Signing and Siting Wheeled Extinguisher Points
A wheeled unit stands over a meter tall, yet on an open apron or tank farm it still disappears against vehicles, plant, and weather. Mount F009 high on a post, wall, or shelter at each unit's designated station, sized for the long sight lines these open sites involve — the larger sign formats come into their own outdoors. In fuel handling areas, position the station upwind of the likely spill zone where the prevailing wind allows, so the unit can be reached without crossing the hazard.
The station itself needs discipline: a marked keep-clear zone large enough to swing the trolley out, a hard surface it can actually roll on all the way to the credible fire locations, and weather protection for units parked outside. Wheeled extinguishers weigh enough that soft ground, curbs, and stairs effectively delete them from the response. An F009 sign over a unit that is boxed in by parked vehicles or sunk in gravel advertises equipment that cannot be deployed.

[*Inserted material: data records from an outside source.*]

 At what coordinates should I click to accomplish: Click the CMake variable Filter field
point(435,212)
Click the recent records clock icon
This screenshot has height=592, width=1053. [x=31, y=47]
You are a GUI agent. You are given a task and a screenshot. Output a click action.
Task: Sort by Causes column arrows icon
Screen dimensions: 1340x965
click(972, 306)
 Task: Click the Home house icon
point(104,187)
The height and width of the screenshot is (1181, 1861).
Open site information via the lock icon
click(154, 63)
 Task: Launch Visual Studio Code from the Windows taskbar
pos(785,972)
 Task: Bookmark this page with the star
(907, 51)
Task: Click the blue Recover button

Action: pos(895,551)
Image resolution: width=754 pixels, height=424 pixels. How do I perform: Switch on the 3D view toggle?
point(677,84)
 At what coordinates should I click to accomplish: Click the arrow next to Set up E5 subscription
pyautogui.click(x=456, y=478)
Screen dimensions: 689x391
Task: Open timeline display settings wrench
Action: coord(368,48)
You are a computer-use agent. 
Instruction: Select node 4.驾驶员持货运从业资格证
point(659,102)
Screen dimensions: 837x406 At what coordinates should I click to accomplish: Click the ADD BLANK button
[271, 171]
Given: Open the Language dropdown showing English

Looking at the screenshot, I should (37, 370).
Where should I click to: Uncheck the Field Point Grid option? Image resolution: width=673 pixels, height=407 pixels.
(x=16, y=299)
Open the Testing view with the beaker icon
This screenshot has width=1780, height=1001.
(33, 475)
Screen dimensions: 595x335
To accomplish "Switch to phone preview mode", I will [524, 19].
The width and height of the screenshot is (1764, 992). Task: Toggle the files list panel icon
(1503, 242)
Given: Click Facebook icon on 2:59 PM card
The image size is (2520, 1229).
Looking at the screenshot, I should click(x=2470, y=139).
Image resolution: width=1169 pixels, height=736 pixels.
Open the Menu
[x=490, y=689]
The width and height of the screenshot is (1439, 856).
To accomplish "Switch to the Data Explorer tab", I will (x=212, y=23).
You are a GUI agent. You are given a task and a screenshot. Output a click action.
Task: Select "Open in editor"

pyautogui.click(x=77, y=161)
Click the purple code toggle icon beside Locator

Operational Notes That Affect Signage
Deploying a wheeled extinguisher is a trained task. Depending on the model, one or two people maneuver the cart, deploy the hose, and pressurize the unit before discharge, and the agent throw and duration reward technique. Sites therefore treat F009 points as part of the emergency response plan, not as public-use equipment, and some add supplementary text naming the agent and rating so responders pick the right unit for the fuel involved.
Return-to-station discipline closes the loop. After drills, maintenance, or actual use, the unit must come back to the signed position promptly; an empty station under an F009 sign should be treated as a finding in routine fire equipment inspections, the same way a missing handheld unit would be under its own sign. Because a site typically has few wheeled units covering large areas, one unit parked in the wrong place degrades coverage far more than one misplaced handheld extinguisher does.
Frequently Asked Questions
What does the F009 wheeled fire extinguisher sign indicate?
It shows where a wheeled (trolley-mounted) fire extinguisher is stationed. These are high-capacity mobile units — commonly tens of kilograms of powder, foam, or CO2 with a discharge hose — meant for larger incipient fires such as fuel spills, and usually operated by trained responders.
Where are wheeled fire extinguishers required or typically used?
At locations with credible flammable liquid or gas fire scenarios and open ground to cover: airport ramps and refueling points, fuel terminals and tank farms, helidecks, LPG stations, and large industrial workshops. Requirements come from the applicable fire code, aviation rules, or the site's fire risk assessment rather than from the sign standard itself.
How is F009 different from the F001 fire extinguisher sign?
F001 marks handheld portable extinguishers; F009 marks wheeled units, and its pictogram shows the cart wheel and towing frame. Keeping the two distinct matters because the equipment, capacity, and expected user differ — a wheeled unit is a response-team asset, not a grab-and-go device.
Can one person operate a wheeled fire extinguisher?
Many models can be moved and operated by one trained person on firm, level ground, but larger units are easier and faster with two — one maneuvering the cart and one handling the hose. Training on the specific model matters more than headcount, which is why sites treat these as designated-responder equipment.